Stored items:
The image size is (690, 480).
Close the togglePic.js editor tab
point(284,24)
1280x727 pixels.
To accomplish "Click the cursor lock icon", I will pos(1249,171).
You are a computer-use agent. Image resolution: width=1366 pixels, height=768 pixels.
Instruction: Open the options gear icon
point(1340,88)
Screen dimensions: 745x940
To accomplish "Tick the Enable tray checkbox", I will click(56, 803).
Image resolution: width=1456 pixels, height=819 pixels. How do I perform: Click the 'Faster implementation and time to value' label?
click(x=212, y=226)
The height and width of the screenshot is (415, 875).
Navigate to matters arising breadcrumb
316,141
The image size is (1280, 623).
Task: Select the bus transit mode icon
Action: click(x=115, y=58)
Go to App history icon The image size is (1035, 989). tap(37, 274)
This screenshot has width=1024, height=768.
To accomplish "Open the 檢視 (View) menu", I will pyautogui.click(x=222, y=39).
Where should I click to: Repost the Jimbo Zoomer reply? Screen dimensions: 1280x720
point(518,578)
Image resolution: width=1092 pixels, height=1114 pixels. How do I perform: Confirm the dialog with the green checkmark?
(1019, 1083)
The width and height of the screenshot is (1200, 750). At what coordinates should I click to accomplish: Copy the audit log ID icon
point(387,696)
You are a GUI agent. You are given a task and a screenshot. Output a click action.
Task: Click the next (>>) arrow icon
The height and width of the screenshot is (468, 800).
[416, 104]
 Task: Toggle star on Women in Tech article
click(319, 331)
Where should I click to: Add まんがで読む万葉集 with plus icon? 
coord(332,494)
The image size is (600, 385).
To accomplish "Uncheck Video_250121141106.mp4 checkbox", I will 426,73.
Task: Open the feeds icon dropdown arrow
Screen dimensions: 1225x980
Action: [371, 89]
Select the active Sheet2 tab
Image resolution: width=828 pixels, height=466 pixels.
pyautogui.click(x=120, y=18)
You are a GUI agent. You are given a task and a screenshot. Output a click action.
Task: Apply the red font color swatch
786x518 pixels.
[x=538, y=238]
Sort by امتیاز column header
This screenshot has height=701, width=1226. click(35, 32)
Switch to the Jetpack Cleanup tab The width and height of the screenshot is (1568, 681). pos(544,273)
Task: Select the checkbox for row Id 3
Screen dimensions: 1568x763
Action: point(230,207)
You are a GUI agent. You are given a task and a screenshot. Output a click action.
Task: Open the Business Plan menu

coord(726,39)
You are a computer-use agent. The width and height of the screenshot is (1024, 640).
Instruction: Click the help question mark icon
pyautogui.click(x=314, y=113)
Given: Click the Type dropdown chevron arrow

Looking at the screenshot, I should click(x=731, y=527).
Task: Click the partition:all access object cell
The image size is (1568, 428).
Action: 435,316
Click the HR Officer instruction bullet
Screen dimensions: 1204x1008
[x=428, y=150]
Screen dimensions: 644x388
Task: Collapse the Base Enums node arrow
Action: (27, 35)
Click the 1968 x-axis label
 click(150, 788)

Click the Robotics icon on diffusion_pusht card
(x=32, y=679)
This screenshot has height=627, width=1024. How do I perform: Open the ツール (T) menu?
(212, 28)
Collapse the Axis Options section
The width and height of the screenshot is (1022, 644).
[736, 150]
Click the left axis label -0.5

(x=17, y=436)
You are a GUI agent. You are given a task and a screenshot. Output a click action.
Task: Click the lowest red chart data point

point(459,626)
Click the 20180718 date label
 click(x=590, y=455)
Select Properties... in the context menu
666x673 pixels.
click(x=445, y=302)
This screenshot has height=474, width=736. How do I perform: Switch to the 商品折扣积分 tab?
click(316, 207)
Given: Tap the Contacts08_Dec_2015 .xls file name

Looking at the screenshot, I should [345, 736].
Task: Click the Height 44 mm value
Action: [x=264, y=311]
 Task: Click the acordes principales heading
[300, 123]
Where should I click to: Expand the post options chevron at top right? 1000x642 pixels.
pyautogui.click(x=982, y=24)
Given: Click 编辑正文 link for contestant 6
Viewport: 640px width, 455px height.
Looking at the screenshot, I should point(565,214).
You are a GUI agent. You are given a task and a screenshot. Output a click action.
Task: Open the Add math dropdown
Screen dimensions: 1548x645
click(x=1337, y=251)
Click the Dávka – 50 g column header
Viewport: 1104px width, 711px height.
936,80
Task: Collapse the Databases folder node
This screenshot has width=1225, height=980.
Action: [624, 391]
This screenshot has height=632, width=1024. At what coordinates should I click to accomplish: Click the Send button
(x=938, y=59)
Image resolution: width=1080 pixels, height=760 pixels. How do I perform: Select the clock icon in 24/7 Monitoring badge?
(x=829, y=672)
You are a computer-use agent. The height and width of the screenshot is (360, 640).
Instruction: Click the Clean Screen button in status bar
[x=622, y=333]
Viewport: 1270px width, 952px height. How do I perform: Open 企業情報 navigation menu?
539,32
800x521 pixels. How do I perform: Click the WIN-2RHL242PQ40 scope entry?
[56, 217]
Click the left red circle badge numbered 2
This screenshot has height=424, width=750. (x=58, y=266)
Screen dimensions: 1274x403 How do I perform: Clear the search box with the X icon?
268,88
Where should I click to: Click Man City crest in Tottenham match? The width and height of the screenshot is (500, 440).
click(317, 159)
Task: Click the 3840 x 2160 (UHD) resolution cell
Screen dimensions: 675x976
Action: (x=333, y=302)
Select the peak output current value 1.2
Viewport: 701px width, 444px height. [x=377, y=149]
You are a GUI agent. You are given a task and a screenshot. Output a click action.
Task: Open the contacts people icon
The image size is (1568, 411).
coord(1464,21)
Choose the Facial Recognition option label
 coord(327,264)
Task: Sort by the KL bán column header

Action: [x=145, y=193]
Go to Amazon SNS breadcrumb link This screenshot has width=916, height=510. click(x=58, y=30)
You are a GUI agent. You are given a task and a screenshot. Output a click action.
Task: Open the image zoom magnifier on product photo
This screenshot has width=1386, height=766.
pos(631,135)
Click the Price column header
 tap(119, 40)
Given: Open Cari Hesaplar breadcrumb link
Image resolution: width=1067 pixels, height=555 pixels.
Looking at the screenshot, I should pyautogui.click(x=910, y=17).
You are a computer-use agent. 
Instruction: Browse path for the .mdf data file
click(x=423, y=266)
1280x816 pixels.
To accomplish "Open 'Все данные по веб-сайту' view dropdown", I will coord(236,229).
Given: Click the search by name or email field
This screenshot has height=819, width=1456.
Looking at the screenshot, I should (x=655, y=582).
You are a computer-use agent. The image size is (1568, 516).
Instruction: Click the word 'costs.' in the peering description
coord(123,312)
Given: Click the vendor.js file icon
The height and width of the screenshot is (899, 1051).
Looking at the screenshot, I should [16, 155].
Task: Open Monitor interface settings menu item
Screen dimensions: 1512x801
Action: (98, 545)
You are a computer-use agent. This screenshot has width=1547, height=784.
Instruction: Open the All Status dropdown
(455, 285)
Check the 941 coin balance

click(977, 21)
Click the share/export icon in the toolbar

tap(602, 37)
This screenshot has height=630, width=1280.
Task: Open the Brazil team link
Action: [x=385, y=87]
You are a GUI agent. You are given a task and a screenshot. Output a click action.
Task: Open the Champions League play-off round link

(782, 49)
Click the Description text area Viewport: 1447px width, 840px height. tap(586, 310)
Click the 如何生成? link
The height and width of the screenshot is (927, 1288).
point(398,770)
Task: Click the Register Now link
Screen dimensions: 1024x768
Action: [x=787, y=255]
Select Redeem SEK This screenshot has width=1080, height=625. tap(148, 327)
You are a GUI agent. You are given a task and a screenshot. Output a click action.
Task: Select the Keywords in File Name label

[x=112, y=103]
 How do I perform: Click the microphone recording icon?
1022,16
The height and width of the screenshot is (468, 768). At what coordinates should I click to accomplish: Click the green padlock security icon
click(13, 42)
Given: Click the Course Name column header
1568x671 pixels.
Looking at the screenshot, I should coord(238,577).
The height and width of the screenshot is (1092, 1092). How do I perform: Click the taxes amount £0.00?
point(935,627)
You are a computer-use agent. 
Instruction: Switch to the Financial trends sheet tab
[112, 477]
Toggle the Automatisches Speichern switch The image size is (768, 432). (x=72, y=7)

**THE TASK**
All lines above with "computer" in them should be returned.

**THE COMPLETED TASK**
You are a computer-use agent. Image resolution: width=1366 pixels, height=768 pixels.
You are a computer-use agent. The width and height of the screenshot is (1024, 640).
You are a computer-use agent. The height and width of the screenshot is (360, 640).
You are a computer-use agent. 
You are a computer-use agent. The image size is (1568, 516).
You are a computer-use agent. This screenshot has width=1547, height=784.
You are a computer-use agent. 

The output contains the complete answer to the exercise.